Political will and good policies ‘key to a city without slums’

Strong political will and good policies which provide affordable housing and access to finance are key to developing a city without slums, a top United Nations official said on Sunday.

This is why Singapore ‘is one of the cities that is inspiring, especially for its best practices’, said United Nations Human Settlements Programme (UN-Habitat) undersecretary-general and executive director Anna Tibaijuka.

Speaking to The Straits Times ahead of the World Cities Summit in Singapore this week, Mrs Tibaijuka said the Republic has met the challenges of urban development by ‘sheer determination and appropriate investment’.

‘In cities such as Singapore, where leaders have approached the problems head-on, it has empowered the poor,’ said the 60-year-old from Tanzania, who is the highest-ranking African woman in the UN.

Singapore’s success - it has housed 80 per cent of its population in public housing over the past four decades - in supplying affordable housing and implementing a mortgage finance system suited for the low-income is crucial in eliminating slums, she pointed out.

‘We cannot depend on the private sector or the free market to provide for the poor,’ she said. The 2008 global financial crisis triggered by the sub-prime loans in the United States ‘was an affordable housing financial crisis’, she added. Banks had issued easy credit to home buyers who did not necessarily have the ability to pay it back, resulting in mass defaults of such housing loans.

‘People thought affordable housing can be provided by the market, but that obviously didn’t happen, and the rest, you know, (is history),’ she said.

Mrs Tibaijuka will be marking the Asia launch of the latest UN-Habitat 2010 report - State Of The World’s Cities: Bridging The Urban Divide - tomorrow at the World Cities Summit at Suntec City.

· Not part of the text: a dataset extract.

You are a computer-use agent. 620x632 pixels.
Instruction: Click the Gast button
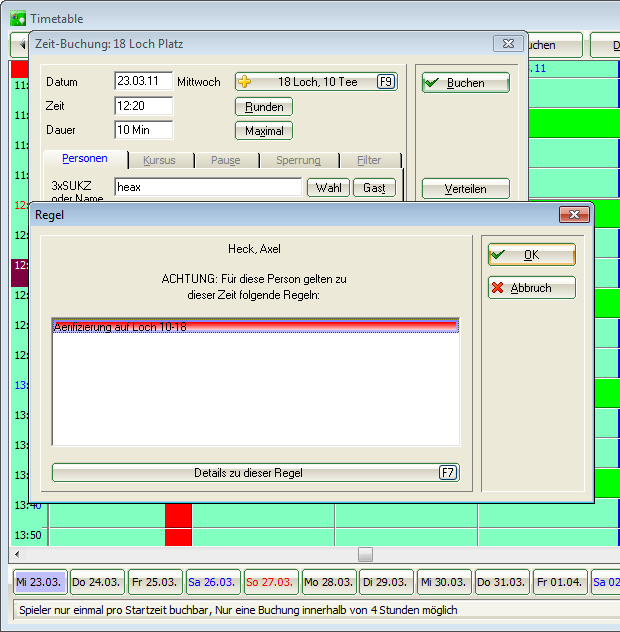click(x=374, y=188)
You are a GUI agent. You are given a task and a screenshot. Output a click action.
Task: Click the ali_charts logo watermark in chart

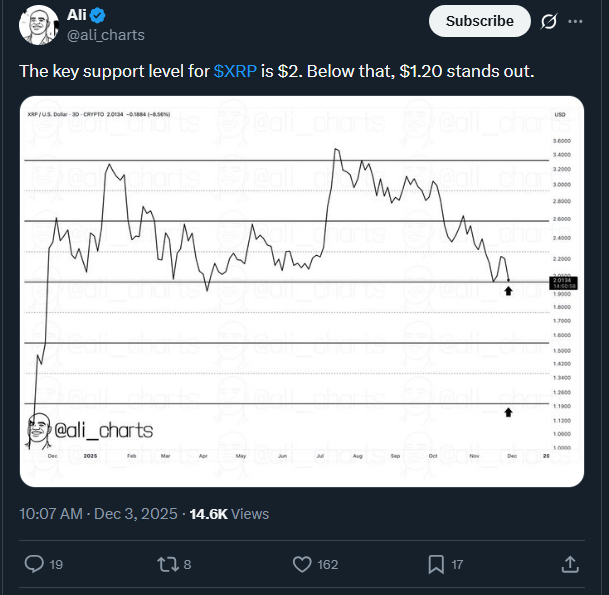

The report states that the world has exceeded its Millennium Development Goal to improve significantly the lives of at least 100 million slum dwellers around the world by 2020, and has done it ahead of deadline.

It estimates that between 2000 and this year, 227 million people in the developing world would have moved out of slum conditions, with Asia at the forefront of such efforts.

The governments in the region improved the lives of an estimated 172 million slum dwellers in that period.

But the good news ends there.

In absolute terms, the number of slum dwellers swelled considerably by more than 50 million from 776.7 million in 2000 to 827.6 million this year, the report estimates.

This ‘urban divide’ between those who benefit from cities and those who are unable to, opens up a gap - an ‘open wound’ - which can produce social instability and generate high costs for society at large, notes the report.

Mrs Tibaijuka said the solutions require awareness, long-term political commitment and policy reforms.

Not mincing her words, she said: ‘The presence of slums in cities is actually a shame on its political leaders. There is no dignity for these people who do not have even the basic access to safe drinking water or toilets… It is a reflection on the will of its leaders.’

The official, who has been credited with raising awareness about the global challenge of chaotic urbanisation through her campaigning for the past decade, said she is glad Singapore is taking the lead by hosting the World Cities Summit.

Asked to describe the Republic in one word, she looked out at Singapore’s city skyline of Marina Bay from the top-floor of the Ritz-Carlton hotel and said: ‘Spectacular.’

‘It is my hope successful cities such as Singapore and Bahrain, where the next World Urban Forum is held, will inspire others with their best practices.

‘We advocate everyone’s basic ‘right to the city’, and I hope through our campaigning, we will be able to address this urban divide,’ she said.